Jacques Pohier, dans Au nom du Père (1972), analyse ce dogme comme le produit d’une projection infantile : un Père tout-puissant, mélange d’amour et de menace, dont l’amour ne se gagne qu’au prix du sang. Ce « Père imaginaire », loin de libérer, écrase. Pohier n’hésite pas à écrire : « Un Dieu qui exige la mort de son Fils pour pardonner n’est pas le Père de Jésus-Christ, mais une idole. »

Le Dieu de l’amour et non du calcul (Paul Tillich)

Paul Tillich, de son côté, rappelait que le salut chrétien n’est pas une affaire de dette ou de rachat juridique, mais une libération de notre aliénation existentielle : « Le Christ n’a pas surmonté la colère d’un Dieu menaçant, il a surmonté la séparation qui nous enferme dans la peur. » (Tillich, Systematic Theology). Autrement dit, ce n’est pas un sacrifice sanglant qui sauve, mais l’amour radical incarné par Jésus.

Un verrou idéologique au service de l’Église et des empires

Le dogme sacrificiel a servi d’arme redoutable pour discipliner les consciences :

  • Culpabiliser les fidèles : « C’est pour toi qu’il est mort. »
  • Soumettre les croyants à l’institution : seule l’Église pouvait dispenser le pardon.
  • Sanctifier la violence : de Constantin aux croisades, la croix devint bannière d’empires qui exigeaient, eux aussi, du sang pour défendre l’ordre.

Ainsi, la Bonne Nouvelle d’un Jésus proche des pauvres et des exclus a été détournée en outil de pouvoir politico-religieux.

Sortir du chantage sacrificiel

Il est urgent de briser ce cercle morbide. Jésus n’a jamais demandé de sacrifices : il a annoncé un Royaume où la miséricorde l’emporte sur les autels. Il n’est pas mort pour satisfaire la colère d’un Père offensé, mais parce que sa parole libre dérangeait les puissants religieux et politiques.
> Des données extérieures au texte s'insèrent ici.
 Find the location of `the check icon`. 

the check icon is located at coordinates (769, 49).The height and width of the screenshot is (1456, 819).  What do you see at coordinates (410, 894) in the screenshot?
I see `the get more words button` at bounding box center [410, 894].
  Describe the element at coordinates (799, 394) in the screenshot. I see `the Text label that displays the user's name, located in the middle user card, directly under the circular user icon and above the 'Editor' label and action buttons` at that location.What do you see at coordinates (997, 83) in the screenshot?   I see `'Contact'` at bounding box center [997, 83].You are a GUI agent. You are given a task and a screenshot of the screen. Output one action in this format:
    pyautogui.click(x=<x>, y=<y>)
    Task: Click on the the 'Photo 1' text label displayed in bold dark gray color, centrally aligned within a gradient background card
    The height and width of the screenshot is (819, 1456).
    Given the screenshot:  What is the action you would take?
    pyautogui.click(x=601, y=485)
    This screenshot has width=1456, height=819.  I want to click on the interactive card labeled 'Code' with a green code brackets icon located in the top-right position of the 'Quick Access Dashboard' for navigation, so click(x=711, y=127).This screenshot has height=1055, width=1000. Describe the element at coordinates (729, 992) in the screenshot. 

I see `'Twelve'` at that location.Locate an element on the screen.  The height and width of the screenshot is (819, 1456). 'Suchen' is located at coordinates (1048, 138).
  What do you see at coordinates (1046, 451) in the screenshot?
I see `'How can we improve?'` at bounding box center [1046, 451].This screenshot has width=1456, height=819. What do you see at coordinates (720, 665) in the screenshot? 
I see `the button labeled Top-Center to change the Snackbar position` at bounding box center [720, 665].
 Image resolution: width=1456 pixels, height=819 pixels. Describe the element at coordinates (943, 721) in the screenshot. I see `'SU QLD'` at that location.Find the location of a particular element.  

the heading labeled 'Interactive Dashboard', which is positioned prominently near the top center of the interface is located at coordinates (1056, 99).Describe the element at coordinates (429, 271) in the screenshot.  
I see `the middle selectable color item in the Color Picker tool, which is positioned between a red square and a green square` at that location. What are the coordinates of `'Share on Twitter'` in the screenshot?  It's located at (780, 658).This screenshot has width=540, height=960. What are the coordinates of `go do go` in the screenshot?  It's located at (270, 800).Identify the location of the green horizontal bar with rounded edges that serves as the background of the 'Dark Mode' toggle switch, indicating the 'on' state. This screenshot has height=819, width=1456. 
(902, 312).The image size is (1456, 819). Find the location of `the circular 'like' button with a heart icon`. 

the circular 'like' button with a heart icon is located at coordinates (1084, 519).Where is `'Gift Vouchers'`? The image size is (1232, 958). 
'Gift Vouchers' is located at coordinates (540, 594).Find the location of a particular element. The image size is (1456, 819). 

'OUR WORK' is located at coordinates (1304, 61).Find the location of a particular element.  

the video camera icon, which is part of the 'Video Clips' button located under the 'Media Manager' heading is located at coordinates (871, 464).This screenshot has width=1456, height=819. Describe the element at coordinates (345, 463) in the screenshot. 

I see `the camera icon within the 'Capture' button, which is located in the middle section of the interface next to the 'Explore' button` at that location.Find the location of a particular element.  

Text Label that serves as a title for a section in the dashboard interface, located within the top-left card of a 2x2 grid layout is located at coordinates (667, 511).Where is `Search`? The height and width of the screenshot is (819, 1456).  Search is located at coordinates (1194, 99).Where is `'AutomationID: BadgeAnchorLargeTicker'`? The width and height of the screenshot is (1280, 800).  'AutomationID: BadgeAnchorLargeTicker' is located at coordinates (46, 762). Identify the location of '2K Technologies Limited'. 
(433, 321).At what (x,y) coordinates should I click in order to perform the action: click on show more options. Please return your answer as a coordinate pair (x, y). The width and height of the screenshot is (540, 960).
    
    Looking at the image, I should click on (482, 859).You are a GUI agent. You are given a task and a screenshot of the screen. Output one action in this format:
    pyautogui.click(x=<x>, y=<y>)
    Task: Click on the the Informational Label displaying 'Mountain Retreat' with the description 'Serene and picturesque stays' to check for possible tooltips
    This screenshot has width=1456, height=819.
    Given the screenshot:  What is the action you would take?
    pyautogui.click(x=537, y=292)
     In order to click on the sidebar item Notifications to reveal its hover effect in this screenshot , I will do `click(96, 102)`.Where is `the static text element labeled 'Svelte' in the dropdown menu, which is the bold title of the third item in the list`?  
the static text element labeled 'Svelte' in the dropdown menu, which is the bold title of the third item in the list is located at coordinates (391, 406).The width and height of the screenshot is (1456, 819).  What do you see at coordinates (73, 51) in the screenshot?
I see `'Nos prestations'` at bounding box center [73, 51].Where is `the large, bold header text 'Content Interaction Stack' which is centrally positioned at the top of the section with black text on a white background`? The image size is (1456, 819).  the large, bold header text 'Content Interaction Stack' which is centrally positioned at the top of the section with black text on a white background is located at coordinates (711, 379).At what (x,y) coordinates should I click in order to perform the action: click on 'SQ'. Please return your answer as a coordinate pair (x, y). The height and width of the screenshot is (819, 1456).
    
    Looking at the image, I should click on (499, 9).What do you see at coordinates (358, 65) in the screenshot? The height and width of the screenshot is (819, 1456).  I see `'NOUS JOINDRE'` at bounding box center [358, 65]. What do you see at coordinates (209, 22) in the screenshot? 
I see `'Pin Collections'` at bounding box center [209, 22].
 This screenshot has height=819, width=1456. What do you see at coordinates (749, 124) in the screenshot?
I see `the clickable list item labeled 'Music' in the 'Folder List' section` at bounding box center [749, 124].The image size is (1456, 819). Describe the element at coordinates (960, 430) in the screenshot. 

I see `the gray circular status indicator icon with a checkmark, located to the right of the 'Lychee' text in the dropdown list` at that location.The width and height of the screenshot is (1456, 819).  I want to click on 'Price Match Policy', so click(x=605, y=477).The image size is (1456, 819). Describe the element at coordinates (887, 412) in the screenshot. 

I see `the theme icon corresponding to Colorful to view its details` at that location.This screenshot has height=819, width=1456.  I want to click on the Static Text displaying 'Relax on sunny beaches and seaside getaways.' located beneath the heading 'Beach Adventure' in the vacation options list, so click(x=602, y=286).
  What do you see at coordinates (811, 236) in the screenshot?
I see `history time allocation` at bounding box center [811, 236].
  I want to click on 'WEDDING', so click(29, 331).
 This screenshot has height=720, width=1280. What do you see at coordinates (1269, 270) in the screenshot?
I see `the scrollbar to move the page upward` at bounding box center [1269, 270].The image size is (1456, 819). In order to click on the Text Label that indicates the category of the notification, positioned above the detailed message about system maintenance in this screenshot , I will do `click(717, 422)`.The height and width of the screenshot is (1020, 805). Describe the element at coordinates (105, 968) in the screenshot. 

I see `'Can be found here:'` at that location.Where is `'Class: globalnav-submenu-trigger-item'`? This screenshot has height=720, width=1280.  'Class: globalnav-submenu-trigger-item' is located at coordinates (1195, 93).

Redonner à Jésus son vrai visage, c’est reconnaître qu’il n’a pas aboli la violence en y ajoutant une victime suprême, mais en révélant l’innocence des victimes et en proclamant la fin du système sacrificiel.

Le christianisme ne retrouvera sa force libératrice que lorsqu’il osera abandonner cette théologie sanglante pour proclamer, enfin, que le Dieu de Jésus n’est pas un créancier implacable, mais la source de vie et d’amour.

Références

  • Anselme de Cantorbéry, Cur Deus homo (6ᵉ siècle).
  • Jacques Pohier, Au nom du Père, Cerf, 1972.
  • René Girard, La Violence et le sacré, Grasset, 1972.
  • Paul Tillich, Théologie systématique, 1951-1963.

Un Dieu qui pardonne en réclamant un meurtre n’est pas le Dieu de l’Évangile, mais l’ombre d’une Église qui a préféré le pouvoir à la liberté.